At this moment, Tyler was in the playpen, wearing only a diaper. His face was red, his soft tummy prickly with rash.
“You poor kid,” she murmured, stroking the moist, fine hair back from his forehead.
Tyler’s blue eyes, so like Ryan’s, looked directly at her. Tears glistened on his cheeks, smudged in dust that had blown through the screens. Katie picked him up and wiped his face with her T-shirt. Tyler squirmed.
Timefall is a tale set in both a near-future Regina, Saskatchewan, and a far future version on a desolate prairie. Katie is one of the two main protagonists, a young unmarried girl struggling with a baby, school, and her mother who is a distressed single parent with another son, Katie’s younger brother. Both the now and near future worlds are on the verge of collapse.
The main protagonist in the far-future world is Iannik, struggling to help his world survive while attempting to bridge the gap between the two worlds by searching for a savior to rescue their desolate and dying land. Their birth rate is dropping to zero, and they are running out of options. To compound Iannik’s problems, not all of his people have faith in him.

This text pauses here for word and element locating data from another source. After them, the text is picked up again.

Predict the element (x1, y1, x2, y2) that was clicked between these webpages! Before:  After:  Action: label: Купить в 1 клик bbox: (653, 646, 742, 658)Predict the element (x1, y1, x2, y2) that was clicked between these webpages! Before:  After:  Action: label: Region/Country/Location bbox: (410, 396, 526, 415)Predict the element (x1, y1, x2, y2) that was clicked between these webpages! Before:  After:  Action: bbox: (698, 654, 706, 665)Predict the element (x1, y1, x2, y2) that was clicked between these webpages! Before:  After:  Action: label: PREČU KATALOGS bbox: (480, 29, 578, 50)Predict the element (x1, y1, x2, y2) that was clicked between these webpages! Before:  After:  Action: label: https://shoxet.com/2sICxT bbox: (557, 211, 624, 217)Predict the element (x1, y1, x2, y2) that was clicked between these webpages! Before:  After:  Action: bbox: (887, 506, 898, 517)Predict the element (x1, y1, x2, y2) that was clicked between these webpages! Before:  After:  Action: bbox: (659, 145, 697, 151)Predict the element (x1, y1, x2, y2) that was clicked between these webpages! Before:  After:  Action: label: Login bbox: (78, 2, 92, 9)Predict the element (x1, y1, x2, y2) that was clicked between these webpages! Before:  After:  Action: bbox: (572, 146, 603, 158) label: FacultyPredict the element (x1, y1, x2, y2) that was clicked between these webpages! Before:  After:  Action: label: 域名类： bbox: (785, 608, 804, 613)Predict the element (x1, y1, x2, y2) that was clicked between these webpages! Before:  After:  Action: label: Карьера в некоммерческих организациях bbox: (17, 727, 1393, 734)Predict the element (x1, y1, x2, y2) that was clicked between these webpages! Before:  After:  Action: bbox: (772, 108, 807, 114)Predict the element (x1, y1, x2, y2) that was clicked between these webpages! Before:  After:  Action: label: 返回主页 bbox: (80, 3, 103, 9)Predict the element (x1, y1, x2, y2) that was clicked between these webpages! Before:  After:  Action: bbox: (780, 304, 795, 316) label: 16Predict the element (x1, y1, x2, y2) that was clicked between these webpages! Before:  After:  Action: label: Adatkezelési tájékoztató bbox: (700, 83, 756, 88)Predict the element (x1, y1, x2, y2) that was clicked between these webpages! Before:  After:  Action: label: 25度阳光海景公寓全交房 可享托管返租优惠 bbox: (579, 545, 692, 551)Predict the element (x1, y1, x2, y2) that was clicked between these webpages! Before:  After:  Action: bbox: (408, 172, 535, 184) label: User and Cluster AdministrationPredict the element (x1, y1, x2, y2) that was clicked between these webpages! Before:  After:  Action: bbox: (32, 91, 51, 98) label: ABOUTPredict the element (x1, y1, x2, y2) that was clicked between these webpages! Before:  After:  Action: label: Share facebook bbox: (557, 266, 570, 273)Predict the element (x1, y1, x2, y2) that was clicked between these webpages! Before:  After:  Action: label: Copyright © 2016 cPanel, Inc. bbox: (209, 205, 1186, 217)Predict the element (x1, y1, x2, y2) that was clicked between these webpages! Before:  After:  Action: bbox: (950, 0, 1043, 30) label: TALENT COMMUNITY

Iannik, one of the few people who can deliberately travel across time between the two locations, is under the impression Katie’s baby is the prophesied savior of his people in the far future, the arrival of the foretold T’laaure. If these prophesies go unfulfilled, the last remnants of his people face a slow and ultimate death. Katie gets swept up in this leaping between very different worlds and is reluctant to either help or accept Iannik’s theory after spending time in the future. To add to her problems, a monster tornado strikes Regina, and it looks like the collapse of her world might be imminent. Now she must decide whether to stay, or go for good.
Environmental disasters, the teenage angst of pregnancy and callous classmates, and the confusion of what happens when Katie tumbles from one world to the other leave plenty of room for soul-searching and the hunt for answers.
Timefall is timely tale that looks deep into the many problems of teenage motherhood and the potential of environmental disaster.
Ronald Hore, involved with writers’ groups for several years, dabbles in writing fantasy and science fiction in Winnipeg, Manitoba.